Ozempic

GLP-1 Agonists (Ozempic), and Eating Disorders: Beyond Weight Loss

GLP-1 receptor agonists such as Ozempic (semaglutide), Mounjaro, Wegovy, etc, have gained huge attention in recent years for their role in blood sugar regulation and weight management. Originally developed for type 2 diabetes, these medications are now widely prescribed for weight loss treatment.

But what happens when Ozempic intersects with eating disorders? This is where things get complicated, and why a weight–loss–only mindset can be harmful.

The Double-Edged Sword: Benefits vs. Harms

Potential Benefits:

  • Metabolic health: GLP-1 agonists improve blood sugar control and reduce cardiovascular risks in people with type 2 diabetes (Wilding et al., 2021, NEJM).

  • Appetite regulation: Many patients report reduced food preoccupation and binge-eating tendencies (Kalra, 2022, Diabetes Therapy).

  • Liver health: Evidence suggests GLP-1 agonists may improve fatty liver disease, which often co-occurs with disordered eating (Armstrong et al., 2020, Lancet).

Potential Harms:

  • Triggering restriction: For individuals with eating disorders such as anorexia nervosa, bulimia, binge eating disorder, ARFID, or any restrictive patterns such as orthorexia, appetite suppression can worsen malnutrition and lead to serious medical consequences.

  • Reinforcing diet culture: Marketing and casual prescribing framed around “weight loss” can exacerbate body image concerns.

  • Misuse risks: Some people with eating disorders may seek out Ozempic as a tool for unhealthy or unnecessary weight control.

  • Psychological impact: The strong focus on “weight loss” can undermine recovery efforts where the priority should be health, not size.

(Linardon & Messer, 2023, J Eat Disord review highlights how weight-loss medications may complicate eating disorder recovery.)

Why Weight Loss Shouldn’t Be the Goal

In the context of eating disorders, weight loss as a treatment endpoint can do more harm than good.
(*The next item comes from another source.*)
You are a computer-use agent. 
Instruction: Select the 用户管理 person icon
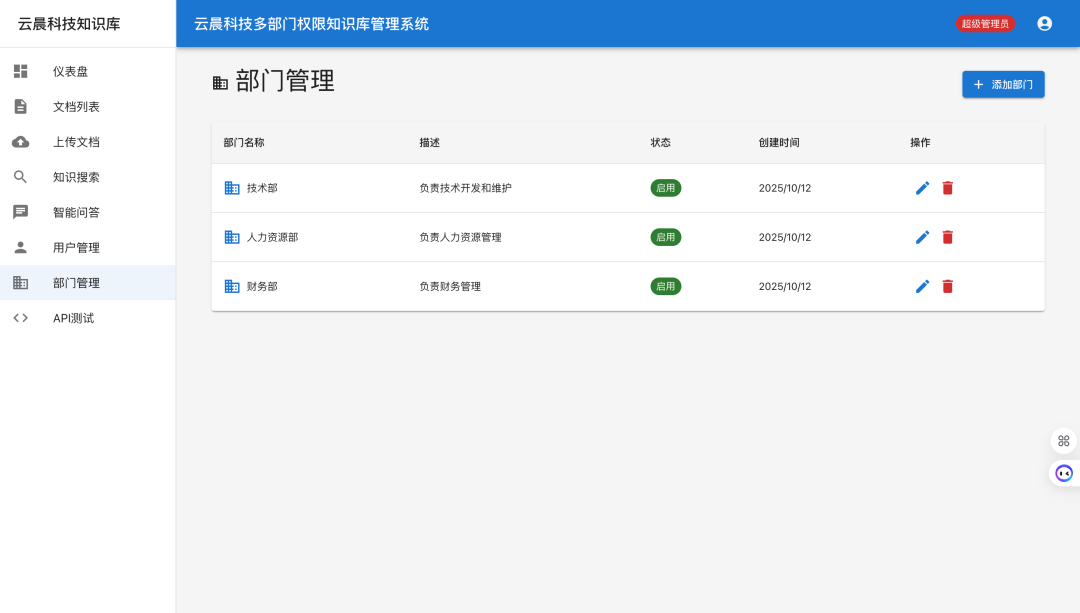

Recovery requires restoring trust in food, healing body image, and building long-term coping tools, not chasing numbers on a scale.

GLP-1 agonists might still have a role for some individuals with co-existing conditions (like diabetes or fatty liver), but the clinical focus must shift from “weight” to “wellbeing.”
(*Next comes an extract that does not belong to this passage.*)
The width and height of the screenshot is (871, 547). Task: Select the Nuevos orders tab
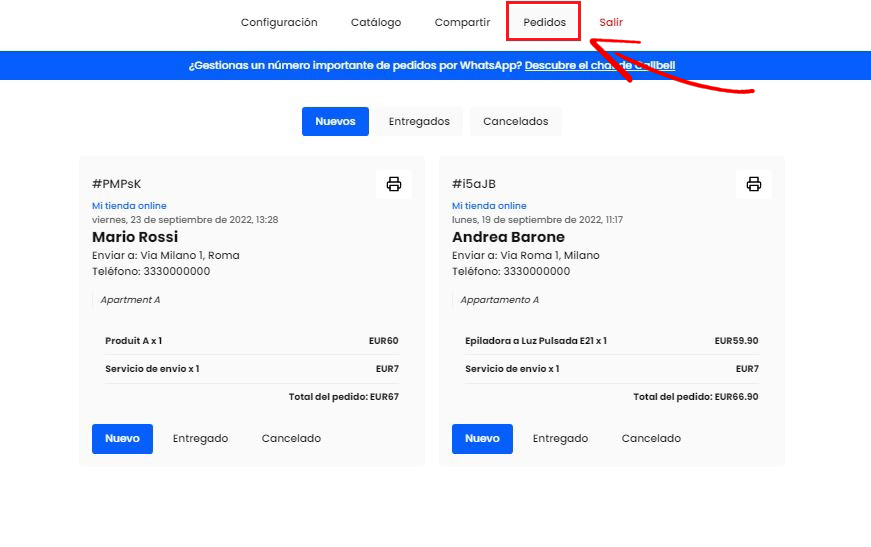tap(335, 122)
The Role of Multidisciplinary Care

Deciding whether these medications are right for you can therefore be a crucial and complex decision. Navigating these medications safely means no single provider should work in isolation. Best practice involves a multidisciplinary team, including:

  • A GP and/or endocrinologist: to assess medical safety and manage underlying conditions.

  • Dietitian: to support adequate nutrition despite appetite changes.

  • Psychologist: to address body image, food anxiety, and relapse risk.

  • All of these professionals should have an understanding of Eating disorders to ensure care aligns with recovery goals.

Research consistently shows that integrated care improves outcomes in eating disorders (Treasure et al., 2020, Lancet Psychiatry). When considering GLP-1 agonists in this population, team-based oversight is essential.

Key Takeaway

GLP-1 agonists like Ozempic are powerful tools, but they come with risks if used in people with eating disorders. The harm vs. benefit balance depends on context, and weight loss should never be the primary goal in eating disorder treatment.

Instead, the focus must remain on:

  • Physical health

  • Mental wellbeing

  • Sustainable recovery

When GLP-1 medications are considered, they should always be prescribed and patients should be suppported within a multidisciplinary framework to protect recovery and promote whole-person health.